Thoughts with Richard Bleil
The dirty truth about me is that I’m a creature of habit. My first year as an undergraduate, I was housed in the freshman dorm. Every year after, I requested the same room on campus. Most people made friends and they decided to get suites in the better dorms, but I’ve never been good at making friends, and I like familiar places. As such, I just stayed where I started until I graduated.
Back then, long before cell phones (car phones existed but they were very rare and expensive), our telephones were attached to the wall. The cord on the phone was long enough to reach the desks, so you could sit and talk, but they didn’t reach the beds. Anyway, the other thing that was different back then was that your phone number didn’t leave with you. I’ve had the same phone number in east South Dakota, west South Dakota, Iowa, and now Nebraska. Then, the area codes were unique to the region, depending on the population density, sometimes larger regions and sometimes smaller. The area code for my phone number back then was unique to the city, and the exchange (the first three numbers) was unique to the campus.
One day, the phone rang. I answered it, and a woman simply said, “hello”. So, I responded in kind. We started chatting and eventually she said, “do you know who this is?” As it turns out, it was a woman living somewhere in the same city that, every year, started dialing the area code and exchange unique to the campus when she was lonely, and kept trying numbers until she found a male who was willing to chat.
No, it wasn’t sexual. She made it clear that she was married, and would never meet me in person, and our conversations were not sexual in nature. But we would talk for usually an hour or two, and she would call every few days. Having found a number with somebody willing to talk with her, I became a regular for her. The reality is that she was just lonely. She needed somebody to talk with, and I was simply a willing ear.
She’s not alone. At the drive-in theater, every once in a while, we’ll have somebody stop at the ticket booth and just spend too long chatting. It happened last week, which reminded me of this story. I honestly felt bad, because there was a car (and thankfully just one) behind this man, and when I realized that he didn’t want to move on I felt the need to try to urge him, gently, to move on so I could take care of the person behind him. He was harmless, but he was alone in the car and clearly just wanted to talk.
As dean, I had to deal with one of our faculty who would periodically show up in my office, and just visit for hours. I had to eventually talk with him about it, but it was a difficult thing to do. He was rather infamous for his far too long visits. Although I did enjoy talking with him, eventually I felt it necessary to inform him that it’s a habit that people do discuss. I didn’t want to dissuade him from visiting, but he agreed that he would work on me on limiting his visits. It did help. Eventually, his visits did get shorter, so we were making progress.
Loneliness is something that I’m all too familiar with. Of late, I’ve noticed that I tend to talk too much, and share more than I perhaps should. With my friends at the drive-in, when I have somebody’s ear like the other ticket taker, I’m probably doing the same thing that the people I’ve mentioned do, talking too much, and visiting for too long. They’re very kind, and let me ramble and visit, and I hope that I don’t come across as too boring, but I recognize what I’m doing.
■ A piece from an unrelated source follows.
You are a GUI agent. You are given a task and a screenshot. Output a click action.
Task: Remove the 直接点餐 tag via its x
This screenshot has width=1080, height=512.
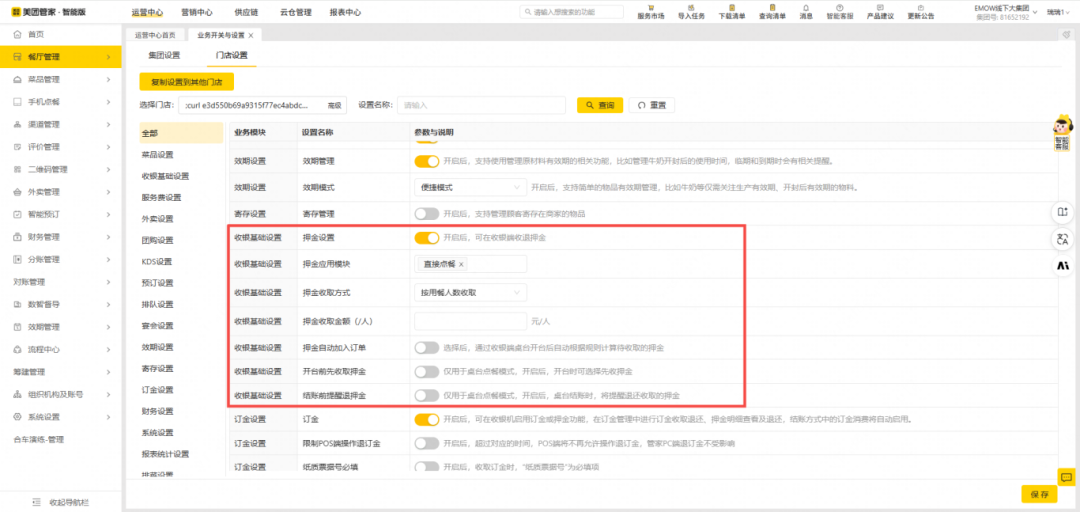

Loneliness is an epidemic in our society, especially among the elderly, like me. In other cultures, the elderly are held in high regard for their experience and a wisdom that can only be attained through years of life. In this nation, the youth have the self-confidence to want to be independent, whether or not their confidence is warranted. The elderly are simply discarded, or worse, as nothing but drains on society, too old to work, but still needing food and medicine. We are put into retirement homes or left to waste away in our own homes as the young world rushes past our windows oblivious to us. I really do understand my phone buddy, and my faculty member. But I’m not sure that I’m doing justice on the topic.